United States v. Benjamin Cano

691 F. App'x 223
CourtCourt of Appeals for the Fifth Circuit
DecidedJune 29, 2017
Docket16-11656 Summary Calendar
StatusUnpublished
Cited by1 cases

This text of 691 F. App'x 223 (United States v. Benjamin Cano) is published on Counsel Stack Legal Research, covering Court of Appeals for the Fifth Circuit primary law. Counsel Stack provides free access to over 12 million legal documents including statutes, case law, regulations, and constitutions.

Bluebook
United States v. Benjamin Cano, 691 F. App'x 223 (5th Cir. 2017).

Opinion

PER CURIAM: *

Benjamin Lucero Cano, federal prisoner # 34330-177, seeks leave to proceed in forma pauperis (IFP) on appeal from the district court’s denial of his 18 U.S.C. § 3582(c)(2) motion for a sentence reduction based upon retroactive Amendment 782 to the Sentencing Guidelines. By seeking leave to proceed IFP, Cano is challenging the district court’s certification that his appeal is not taken in good faith. See Baugh v. Taylor, 117 F.3d 197, 202 (5th Cir. 1997); 28 U.S.C. § 1915(a)(3); Fed. R. App. P. 24(a).

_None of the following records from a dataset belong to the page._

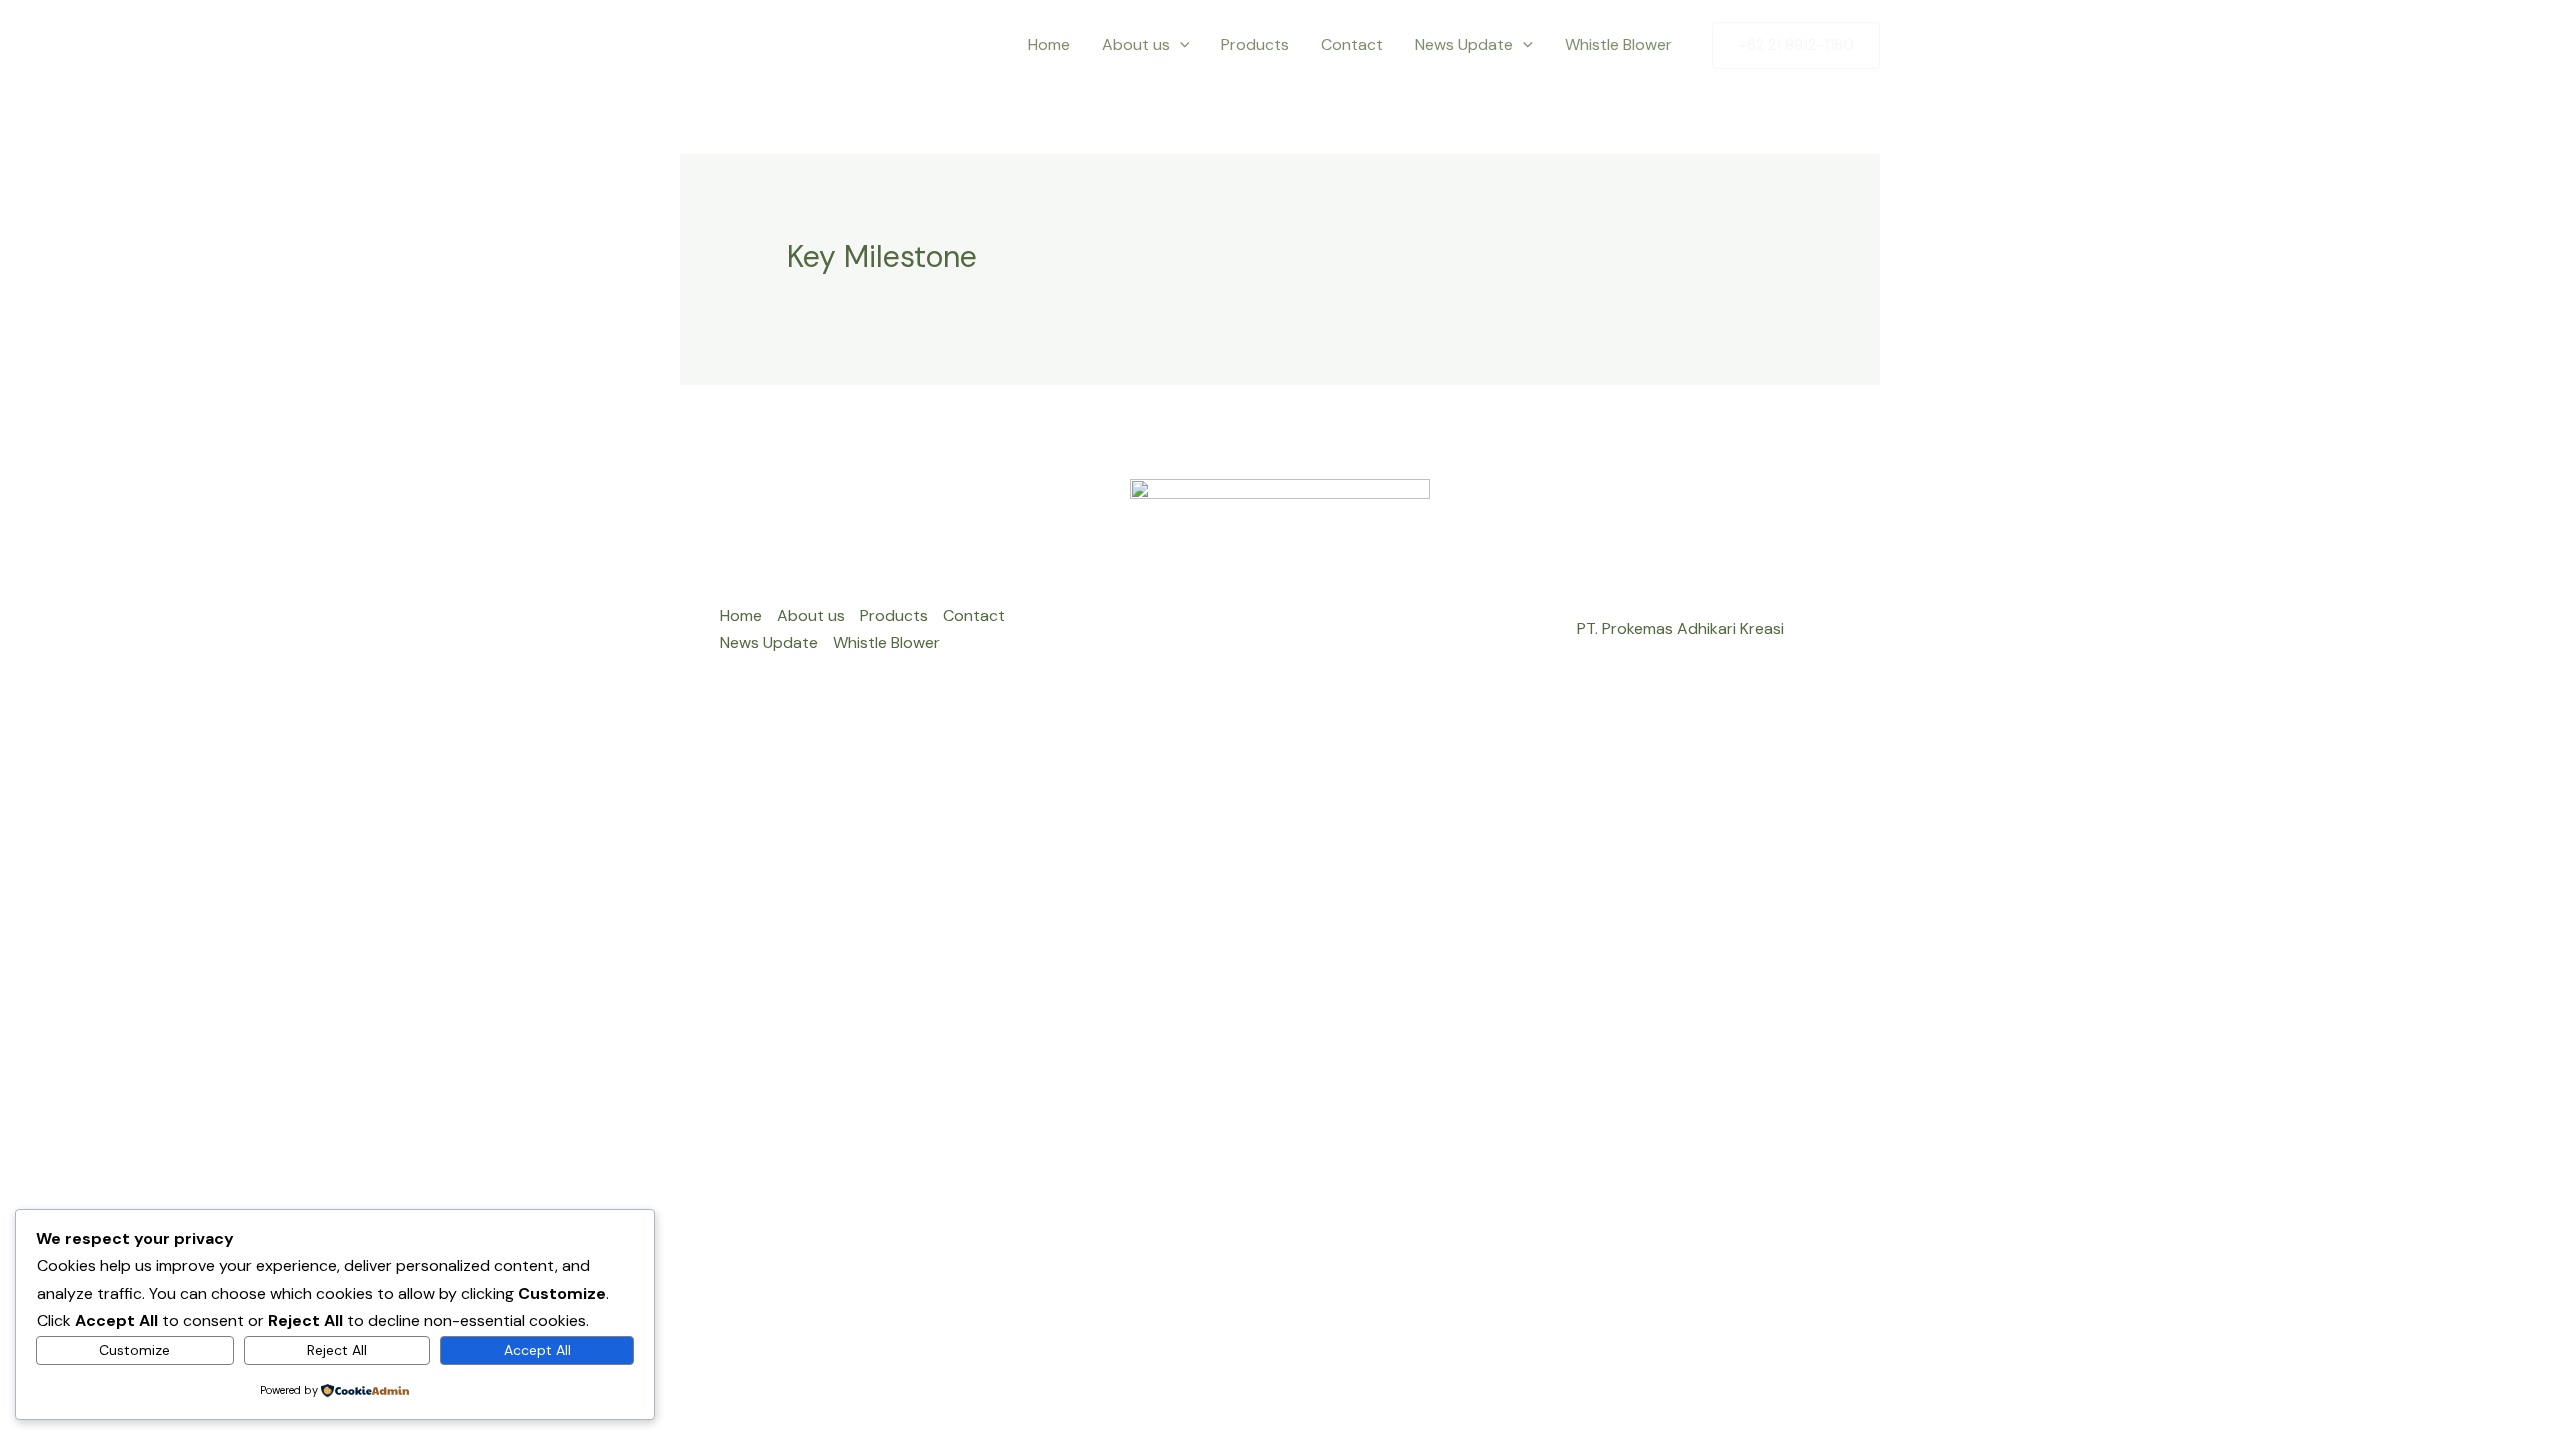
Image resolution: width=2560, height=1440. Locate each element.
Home (1049, 44)
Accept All (537, 1350)
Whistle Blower (1620, 44)
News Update (1464, 44)
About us (1136, 44)
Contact (1352, 44)
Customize (134, 1350)
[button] (1180, 45)
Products (1255, 44)
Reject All (337, 1350)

In this court, Cano argues that the district court failed to conduct the mandatory first-step inquiry regarding his eligibility for a reduction of his sentence. He asserts that the district court was required to recalculate his base offense level based on the drug quantity determined by the jury and then apply Amendment 782 in order to reach the proper guidelines range of imprisonment. Additionally, in his brief, Cano requests the appointment of counsel.

The district court’s implicit ruling that Cano was eligible for a sentence reduction was correct. See Dillon v. United States, 560 U.S. 817, 826-27, 130 S.Ct. 2683, 177 L.Ed.2d 271 (2010); U.S.S.G. § 2D1.1(c)(6). Cano’s challenge to the district court’s first-step calculation is beyond the scope of a § 3682(c)(2) proceeding and is, therefore, *224 without merit. Dillon, 560 U.S. at 831, 130 S.Ct. 2683; United States v. McBride, 402 Fed.Appx. 909, 911 (5th Cir. 2010),

Cano does not challenge the district court’s discretionary determination that no reduction was warranted after consideration of the 18 U.S.C. § 3553(a) factors. Mapes v. Bishop, 541 F.3d 582, 584 (5th Cir. 2008); Brinkmann v. Dallas Cty. Deputy Sheriff Abner, 813 F.2d 744, 748 (5th Cir. 1987). Accordingly, he has not shown that the denial of his § 3582(c)(2) motion was an abuse of discretion. United States v. Benitez, 822 F.3d 807, 810-11 (5th Cir. 2016).

Cano’s appeal does not present a non-frivolous issue. See Howard v. King, 707 F.2d 215, 220 (5th Cir. 1983). Accordingly, his motion for leave to proceed IFP is DENIED, and the appeal is DISMISSED as frivolous. See Baugh, 117 F.3d at 202 & n.24; 5th Cir. R. 42.2. Cano’s motion for appointment of counsel is also DENIED.

*

Pursuant to 5th Cir. R, 47.5, the court has determined that this opinion should not be published and is not precedent except under the limited circumstances set forth in 5th Cm. R. 47.5,4.